[Saved data entries]
|---|

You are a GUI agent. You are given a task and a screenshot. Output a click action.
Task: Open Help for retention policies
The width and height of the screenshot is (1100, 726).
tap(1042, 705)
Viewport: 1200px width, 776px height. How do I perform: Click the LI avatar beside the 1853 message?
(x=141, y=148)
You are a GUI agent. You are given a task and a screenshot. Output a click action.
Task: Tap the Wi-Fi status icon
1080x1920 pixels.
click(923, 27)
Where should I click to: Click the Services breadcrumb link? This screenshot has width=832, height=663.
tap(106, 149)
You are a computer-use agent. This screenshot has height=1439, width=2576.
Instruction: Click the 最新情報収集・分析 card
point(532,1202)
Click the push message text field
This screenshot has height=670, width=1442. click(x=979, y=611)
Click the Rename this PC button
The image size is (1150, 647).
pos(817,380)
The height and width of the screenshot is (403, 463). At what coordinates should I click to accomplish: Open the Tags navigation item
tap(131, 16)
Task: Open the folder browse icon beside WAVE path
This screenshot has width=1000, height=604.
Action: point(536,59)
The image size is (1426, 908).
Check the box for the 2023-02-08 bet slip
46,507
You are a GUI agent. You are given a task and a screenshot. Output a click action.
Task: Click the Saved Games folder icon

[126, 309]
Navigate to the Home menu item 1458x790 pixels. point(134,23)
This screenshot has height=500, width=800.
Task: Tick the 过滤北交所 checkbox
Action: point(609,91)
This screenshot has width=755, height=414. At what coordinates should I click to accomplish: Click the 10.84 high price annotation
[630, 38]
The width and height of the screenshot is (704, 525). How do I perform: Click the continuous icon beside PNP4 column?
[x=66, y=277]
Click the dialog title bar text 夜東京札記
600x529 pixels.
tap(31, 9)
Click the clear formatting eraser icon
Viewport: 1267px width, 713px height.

|---|

*YOUR ASSIGNMENT*
With no line omitted, copy all the data exactly.

*EXERCISE RESULT*
You are a GUI agent. You are given a task and a screenshot. Output a click action.
Task: Open Help for retention policies
The width and height of the screenshot is (1100, 726).
tap(1042, 705)
Viewport: 1200px width, 776px height. How do I perform: Click the LI avatar beside the 1853 message?
(x=141, y=148)
You are a GUI agent. You are given a task and a screenshot. Output a click action.
Task: Tap the Wi-Fi status icon
1080x1920 pixels.
click(923, 27)
Where should I click to: Click the Services breadcrumb link? This screenshot has width=832, height=663.
tap(106, 149)
You are a computer-use agent. This screenshot has height=1439, width=2576.
Instruction: Click the 最新情報収集・分析 card
point(532,1202)
Click the push message text field
This screenshot has height=670, width=1442. click(x=979, y=611)
Click the Rename this PC button
The image size is (1150, 647).
pos(817,380)
The height and width of the screenshot is (403, 463). At what coordinates should I click to accomplish: Open the Tags navigation item
tap(131, 16)
Task: Open the folder browse icon beside WAVE path
This screenshot has width=1000, height=604.
Action: point(536,59)
The image size is (1426, 908).
Check the box for the 2023-02-08 bet slip
46,507
You are a GUI agent. You are given a task and a screenshot. Output a click action.
Task: Click the Saved Games folder icon

[126, 309]
Navigate to the Home menu item 1458x790 pixels. point(134,23)
This screenshot has height=500, width=800.
Task: Tick the 过滤北交所 checkbox
Action: point(609,91)
This screenshot has width=755, height=414. At what coordinates should I click to accomplish: Click the 10.84 high price annotation
[630, 38]
The width and height of the screenshot is (704, 525). How do I perform: Click the continuous icon beside PNP4 column?
[x=66, y=277]
Click the dialog title bar text 夜東京札記
600x529 pixels.
tap(31, 9)
Click the clear formatting eraser icon
Viewport: 1267px width, 713px height.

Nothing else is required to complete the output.